The second North Korea nuclear crisis had started, but this time the international community was without a window on the country.
The chief reason that many doubt the administration’s conclusion that the North may soon produce highly enriched uranium is that the enrichment plant has not been found.
“That plant could be anywhere or nowhere,” said a senior foreign diplomat familiar with the latest intelligence.
Gallucci, the Clinton administration negotiator, said North Korea is probably years, not months, away from producing enough HEU for a weapon.
“If we are insisting on the North Koreans taking certain steps to give up this program, we ought to know what we are asking them to do,” said Gallucci, co-author of an upcoming book on North Korea, “Going Critical.”
Robert S. Norris, a nuclear expert at the Natural Resources Defense Council in Washington, said it was unlikely that North Korea was close to producing more than a speck of highly enriched uranium. He said similar mistakes had been made in overestimating Soviet military power. “In the vacuum of ignorance, fear fills it up pretty fast,” he said.
There is also skepticism about the plutonium reprocessing and North Korean technical competence in general.
The U.S. said in March that the regime could produce “significant plutonium” within six months. But a senior foreign intelligence official told The Times that technical difficulties had recently stopped the reprocessing.
Some experts argue that despite doubts about the CIA’s assessments, the mere prospect of nuclear arms in the hands of an unpredictable, militarized regime requires a tough response.
North Korea is desperate for cash to feed its population of 22 million and maintain its million-man army. Its chief source of hard currency is selling missiles and related technology to such countries as Iran and Libya. U.S. intelligence officials said North Korea also earns tens of millions of dollars a year selling heroin and other drugs on the international market.
Some suggest that trafficking in atomic weapons is a logical next step.

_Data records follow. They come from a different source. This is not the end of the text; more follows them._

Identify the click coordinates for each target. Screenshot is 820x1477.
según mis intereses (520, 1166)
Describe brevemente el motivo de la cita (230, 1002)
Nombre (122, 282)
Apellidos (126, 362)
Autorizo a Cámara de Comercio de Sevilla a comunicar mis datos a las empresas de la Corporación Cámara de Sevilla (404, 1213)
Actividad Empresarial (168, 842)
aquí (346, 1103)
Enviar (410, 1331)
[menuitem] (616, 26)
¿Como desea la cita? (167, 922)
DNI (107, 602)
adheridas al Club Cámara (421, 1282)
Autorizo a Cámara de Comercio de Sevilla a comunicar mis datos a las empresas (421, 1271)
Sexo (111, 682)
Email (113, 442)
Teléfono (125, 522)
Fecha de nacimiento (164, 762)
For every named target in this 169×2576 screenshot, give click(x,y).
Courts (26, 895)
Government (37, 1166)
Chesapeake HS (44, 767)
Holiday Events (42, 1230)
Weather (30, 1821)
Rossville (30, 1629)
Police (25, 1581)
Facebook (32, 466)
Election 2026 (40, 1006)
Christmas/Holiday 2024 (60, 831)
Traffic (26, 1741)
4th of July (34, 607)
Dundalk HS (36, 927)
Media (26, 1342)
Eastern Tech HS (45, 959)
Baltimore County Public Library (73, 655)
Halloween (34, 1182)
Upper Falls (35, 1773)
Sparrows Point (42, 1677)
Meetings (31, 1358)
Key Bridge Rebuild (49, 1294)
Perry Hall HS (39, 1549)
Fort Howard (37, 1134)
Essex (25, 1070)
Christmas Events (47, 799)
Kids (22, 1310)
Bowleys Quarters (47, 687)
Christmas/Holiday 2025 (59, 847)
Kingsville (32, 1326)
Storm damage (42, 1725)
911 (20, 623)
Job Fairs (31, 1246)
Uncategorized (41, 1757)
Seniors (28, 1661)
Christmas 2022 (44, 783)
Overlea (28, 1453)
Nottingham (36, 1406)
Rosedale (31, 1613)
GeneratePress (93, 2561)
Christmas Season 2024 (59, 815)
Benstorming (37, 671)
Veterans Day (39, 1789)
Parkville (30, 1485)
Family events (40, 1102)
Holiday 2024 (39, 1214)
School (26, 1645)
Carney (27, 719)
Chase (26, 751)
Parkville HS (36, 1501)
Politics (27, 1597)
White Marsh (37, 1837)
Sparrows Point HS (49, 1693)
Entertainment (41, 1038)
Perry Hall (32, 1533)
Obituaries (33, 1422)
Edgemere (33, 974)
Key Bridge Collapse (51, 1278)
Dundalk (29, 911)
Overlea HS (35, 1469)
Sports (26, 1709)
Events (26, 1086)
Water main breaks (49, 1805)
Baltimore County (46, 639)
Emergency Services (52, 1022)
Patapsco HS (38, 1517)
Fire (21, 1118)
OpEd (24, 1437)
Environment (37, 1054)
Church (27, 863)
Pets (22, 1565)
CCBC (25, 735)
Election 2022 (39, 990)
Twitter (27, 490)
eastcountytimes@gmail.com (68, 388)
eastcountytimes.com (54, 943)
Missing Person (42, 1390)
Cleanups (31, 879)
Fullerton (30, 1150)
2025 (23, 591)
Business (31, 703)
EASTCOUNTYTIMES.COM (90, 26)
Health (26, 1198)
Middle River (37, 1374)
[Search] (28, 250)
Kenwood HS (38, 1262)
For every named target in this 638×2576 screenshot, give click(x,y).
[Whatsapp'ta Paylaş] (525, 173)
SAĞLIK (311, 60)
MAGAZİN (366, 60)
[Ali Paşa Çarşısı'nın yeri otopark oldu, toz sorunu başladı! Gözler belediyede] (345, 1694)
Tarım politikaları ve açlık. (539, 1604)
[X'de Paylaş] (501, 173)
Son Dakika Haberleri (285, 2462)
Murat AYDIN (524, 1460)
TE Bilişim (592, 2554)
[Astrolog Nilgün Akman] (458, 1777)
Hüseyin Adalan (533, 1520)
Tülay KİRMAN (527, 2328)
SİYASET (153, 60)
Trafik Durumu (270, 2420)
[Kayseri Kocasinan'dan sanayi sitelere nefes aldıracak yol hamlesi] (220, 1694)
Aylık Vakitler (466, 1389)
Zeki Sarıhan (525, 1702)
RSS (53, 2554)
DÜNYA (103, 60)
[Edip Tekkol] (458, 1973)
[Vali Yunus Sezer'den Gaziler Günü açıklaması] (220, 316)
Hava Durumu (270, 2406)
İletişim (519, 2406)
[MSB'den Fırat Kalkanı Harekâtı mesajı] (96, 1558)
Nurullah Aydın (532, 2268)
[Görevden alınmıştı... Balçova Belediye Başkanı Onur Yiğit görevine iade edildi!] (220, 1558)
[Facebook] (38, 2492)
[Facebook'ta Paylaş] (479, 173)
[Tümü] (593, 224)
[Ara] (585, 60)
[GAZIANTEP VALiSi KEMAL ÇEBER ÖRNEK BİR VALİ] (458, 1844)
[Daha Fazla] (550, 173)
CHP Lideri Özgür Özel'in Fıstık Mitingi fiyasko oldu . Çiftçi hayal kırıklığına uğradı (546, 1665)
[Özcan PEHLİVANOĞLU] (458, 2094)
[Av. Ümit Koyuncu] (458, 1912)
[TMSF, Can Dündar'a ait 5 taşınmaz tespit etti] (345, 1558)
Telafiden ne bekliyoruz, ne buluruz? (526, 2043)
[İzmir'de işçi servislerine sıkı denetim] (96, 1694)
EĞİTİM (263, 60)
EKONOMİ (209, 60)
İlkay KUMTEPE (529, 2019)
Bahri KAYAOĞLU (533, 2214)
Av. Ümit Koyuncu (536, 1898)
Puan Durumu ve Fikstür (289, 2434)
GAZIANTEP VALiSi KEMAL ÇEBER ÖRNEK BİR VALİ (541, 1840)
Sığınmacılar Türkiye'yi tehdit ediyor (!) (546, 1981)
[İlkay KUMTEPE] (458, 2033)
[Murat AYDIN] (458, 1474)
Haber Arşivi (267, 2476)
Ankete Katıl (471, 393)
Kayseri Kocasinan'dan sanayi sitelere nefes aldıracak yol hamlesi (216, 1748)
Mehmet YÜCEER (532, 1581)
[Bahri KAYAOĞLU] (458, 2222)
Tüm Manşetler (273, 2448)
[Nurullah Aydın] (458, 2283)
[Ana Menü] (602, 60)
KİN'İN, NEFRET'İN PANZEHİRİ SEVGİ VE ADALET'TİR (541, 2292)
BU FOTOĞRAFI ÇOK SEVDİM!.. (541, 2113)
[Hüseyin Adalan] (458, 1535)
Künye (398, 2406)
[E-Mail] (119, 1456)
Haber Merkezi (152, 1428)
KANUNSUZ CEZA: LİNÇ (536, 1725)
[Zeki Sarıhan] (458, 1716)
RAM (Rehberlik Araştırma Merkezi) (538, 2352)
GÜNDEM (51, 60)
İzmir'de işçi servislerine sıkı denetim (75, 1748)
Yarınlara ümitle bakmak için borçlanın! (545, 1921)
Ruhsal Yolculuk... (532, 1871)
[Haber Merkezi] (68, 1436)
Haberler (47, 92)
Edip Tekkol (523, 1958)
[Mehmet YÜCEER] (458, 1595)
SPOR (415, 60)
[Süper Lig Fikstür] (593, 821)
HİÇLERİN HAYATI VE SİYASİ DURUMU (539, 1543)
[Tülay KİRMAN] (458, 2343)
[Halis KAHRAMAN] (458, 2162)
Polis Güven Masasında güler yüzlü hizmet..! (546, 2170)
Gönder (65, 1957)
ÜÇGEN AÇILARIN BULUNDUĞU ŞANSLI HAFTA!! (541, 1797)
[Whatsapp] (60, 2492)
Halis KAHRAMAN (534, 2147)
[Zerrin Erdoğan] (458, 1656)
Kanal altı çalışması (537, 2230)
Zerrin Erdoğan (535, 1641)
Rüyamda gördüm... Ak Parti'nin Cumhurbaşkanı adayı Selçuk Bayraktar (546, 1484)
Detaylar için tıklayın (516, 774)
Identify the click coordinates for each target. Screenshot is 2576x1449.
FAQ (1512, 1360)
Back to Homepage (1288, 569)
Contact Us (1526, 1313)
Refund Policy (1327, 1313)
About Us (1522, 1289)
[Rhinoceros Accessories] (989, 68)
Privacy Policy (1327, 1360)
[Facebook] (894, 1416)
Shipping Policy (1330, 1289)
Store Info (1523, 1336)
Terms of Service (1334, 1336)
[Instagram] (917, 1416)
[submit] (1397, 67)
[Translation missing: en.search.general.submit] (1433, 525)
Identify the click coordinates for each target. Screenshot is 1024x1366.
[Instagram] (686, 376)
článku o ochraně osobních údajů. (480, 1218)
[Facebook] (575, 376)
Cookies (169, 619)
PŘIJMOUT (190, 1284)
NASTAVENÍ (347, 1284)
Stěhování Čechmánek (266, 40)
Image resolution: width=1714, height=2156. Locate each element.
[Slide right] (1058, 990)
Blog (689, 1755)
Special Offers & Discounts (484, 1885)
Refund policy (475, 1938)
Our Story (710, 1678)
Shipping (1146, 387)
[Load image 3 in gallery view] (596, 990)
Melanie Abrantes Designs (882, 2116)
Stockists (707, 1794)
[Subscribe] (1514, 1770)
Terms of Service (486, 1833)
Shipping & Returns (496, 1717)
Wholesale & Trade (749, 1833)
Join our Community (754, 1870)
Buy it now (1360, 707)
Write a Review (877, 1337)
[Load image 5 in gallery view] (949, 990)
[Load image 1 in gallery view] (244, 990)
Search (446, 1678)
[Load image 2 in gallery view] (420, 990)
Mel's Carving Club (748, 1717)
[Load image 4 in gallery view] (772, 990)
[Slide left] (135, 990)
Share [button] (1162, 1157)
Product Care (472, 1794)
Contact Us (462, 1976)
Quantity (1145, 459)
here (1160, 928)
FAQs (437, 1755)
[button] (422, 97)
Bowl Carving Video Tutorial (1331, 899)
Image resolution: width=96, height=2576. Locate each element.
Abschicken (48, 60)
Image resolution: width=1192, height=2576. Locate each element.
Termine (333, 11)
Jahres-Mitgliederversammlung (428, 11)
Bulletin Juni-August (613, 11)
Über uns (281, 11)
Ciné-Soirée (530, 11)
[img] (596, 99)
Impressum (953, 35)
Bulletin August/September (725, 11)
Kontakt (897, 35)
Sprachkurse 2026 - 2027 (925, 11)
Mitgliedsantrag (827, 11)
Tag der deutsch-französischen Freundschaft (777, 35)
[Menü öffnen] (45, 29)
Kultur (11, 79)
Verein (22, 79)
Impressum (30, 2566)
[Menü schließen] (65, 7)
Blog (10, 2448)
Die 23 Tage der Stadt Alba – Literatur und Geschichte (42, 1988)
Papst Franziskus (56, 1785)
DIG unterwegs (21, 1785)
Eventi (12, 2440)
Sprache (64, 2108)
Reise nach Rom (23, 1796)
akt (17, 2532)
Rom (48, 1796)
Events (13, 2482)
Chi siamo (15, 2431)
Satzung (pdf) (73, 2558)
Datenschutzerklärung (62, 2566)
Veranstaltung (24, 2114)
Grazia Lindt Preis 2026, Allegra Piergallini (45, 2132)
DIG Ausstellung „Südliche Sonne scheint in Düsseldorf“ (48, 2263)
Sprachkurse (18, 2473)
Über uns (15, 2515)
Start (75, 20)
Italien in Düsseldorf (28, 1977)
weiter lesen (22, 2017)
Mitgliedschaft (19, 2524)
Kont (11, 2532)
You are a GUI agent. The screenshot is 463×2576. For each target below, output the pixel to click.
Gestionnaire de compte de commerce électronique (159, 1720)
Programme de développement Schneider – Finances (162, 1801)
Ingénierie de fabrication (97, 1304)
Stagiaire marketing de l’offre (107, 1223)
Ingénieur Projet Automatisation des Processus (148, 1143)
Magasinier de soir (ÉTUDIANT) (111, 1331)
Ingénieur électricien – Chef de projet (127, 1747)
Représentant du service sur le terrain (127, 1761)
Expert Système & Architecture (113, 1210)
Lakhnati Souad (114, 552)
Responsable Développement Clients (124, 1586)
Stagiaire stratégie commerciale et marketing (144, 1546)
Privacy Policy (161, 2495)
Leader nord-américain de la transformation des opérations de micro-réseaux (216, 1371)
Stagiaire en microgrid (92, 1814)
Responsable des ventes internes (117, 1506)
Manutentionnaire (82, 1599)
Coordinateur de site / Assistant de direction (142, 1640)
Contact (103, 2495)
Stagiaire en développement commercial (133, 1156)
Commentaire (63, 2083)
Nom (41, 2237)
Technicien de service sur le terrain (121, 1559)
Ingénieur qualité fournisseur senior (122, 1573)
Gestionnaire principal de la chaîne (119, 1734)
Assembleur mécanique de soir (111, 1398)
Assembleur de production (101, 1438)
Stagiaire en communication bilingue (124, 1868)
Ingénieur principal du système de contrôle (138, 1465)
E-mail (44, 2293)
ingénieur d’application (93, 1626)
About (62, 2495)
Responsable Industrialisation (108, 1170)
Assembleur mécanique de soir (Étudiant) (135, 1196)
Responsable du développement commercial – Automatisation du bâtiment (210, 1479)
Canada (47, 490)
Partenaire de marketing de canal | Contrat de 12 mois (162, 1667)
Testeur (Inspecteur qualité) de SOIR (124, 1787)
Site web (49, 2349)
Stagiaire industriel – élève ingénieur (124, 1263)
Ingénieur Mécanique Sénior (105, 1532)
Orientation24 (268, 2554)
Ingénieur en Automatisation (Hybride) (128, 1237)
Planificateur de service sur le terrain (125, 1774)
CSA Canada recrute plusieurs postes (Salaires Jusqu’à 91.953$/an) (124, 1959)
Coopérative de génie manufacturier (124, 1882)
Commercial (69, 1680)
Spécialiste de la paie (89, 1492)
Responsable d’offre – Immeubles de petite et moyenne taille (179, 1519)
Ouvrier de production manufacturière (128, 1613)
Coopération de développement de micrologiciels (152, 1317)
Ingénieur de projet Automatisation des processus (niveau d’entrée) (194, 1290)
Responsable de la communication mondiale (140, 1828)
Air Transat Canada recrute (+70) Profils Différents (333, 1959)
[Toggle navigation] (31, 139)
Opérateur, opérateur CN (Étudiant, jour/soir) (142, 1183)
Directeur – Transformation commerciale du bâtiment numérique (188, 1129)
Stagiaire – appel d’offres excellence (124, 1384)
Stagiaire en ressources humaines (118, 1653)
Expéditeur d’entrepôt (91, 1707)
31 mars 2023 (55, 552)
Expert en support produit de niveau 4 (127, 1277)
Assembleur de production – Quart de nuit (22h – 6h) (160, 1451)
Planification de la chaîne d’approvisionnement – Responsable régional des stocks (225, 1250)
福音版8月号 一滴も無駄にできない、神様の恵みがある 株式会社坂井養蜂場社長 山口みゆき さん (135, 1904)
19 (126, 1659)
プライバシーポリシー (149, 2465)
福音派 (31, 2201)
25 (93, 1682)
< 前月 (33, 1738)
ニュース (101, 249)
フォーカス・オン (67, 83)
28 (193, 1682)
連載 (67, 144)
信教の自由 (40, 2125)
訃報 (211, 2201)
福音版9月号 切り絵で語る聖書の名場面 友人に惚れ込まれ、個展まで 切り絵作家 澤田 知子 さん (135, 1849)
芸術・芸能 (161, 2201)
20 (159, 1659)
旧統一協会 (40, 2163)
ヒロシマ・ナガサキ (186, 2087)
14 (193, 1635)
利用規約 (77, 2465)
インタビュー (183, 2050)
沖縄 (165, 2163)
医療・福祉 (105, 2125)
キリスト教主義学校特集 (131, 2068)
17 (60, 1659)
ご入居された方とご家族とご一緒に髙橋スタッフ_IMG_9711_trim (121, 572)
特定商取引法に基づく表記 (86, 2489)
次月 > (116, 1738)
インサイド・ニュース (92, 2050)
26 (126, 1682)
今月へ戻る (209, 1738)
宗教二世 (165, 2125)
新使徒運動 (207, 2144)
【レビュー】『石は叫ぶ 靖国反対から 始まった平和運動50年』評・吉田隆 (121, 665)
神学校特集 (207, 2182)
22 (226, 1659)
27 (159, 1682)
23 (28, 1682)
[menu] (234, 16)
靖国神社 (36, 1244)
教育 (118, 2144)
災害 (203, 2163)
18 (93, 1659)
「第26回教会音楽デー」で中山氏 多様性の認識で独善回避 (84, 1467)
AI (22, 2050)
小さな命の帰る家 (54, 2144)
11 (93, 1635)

“North Korea is completely amoral, internationally adrift and desperate for dollars,” said Joseph Cirincione, director of the nonproliferation project at the Carnegie Endowment for International Peace in Washington. “For the United States, the No. 1 concern is not that North Korea would attack the U.S. with a nuclear weapon, but that it would sell a nuclear weapon to someone who would.”
Others said there is no evidence of contacts between North Korea and terrorists and that Pyongyang recognizes selling nuclear material or weapons could provoke U.S. retaliation on a scale its people have feared for 50 years.
“Nobody can cross the red line,” said the senior foreign intelligence official. “That would mean annihilation.”
Times staff writer Barbara Demick in Seoul contributed to this report.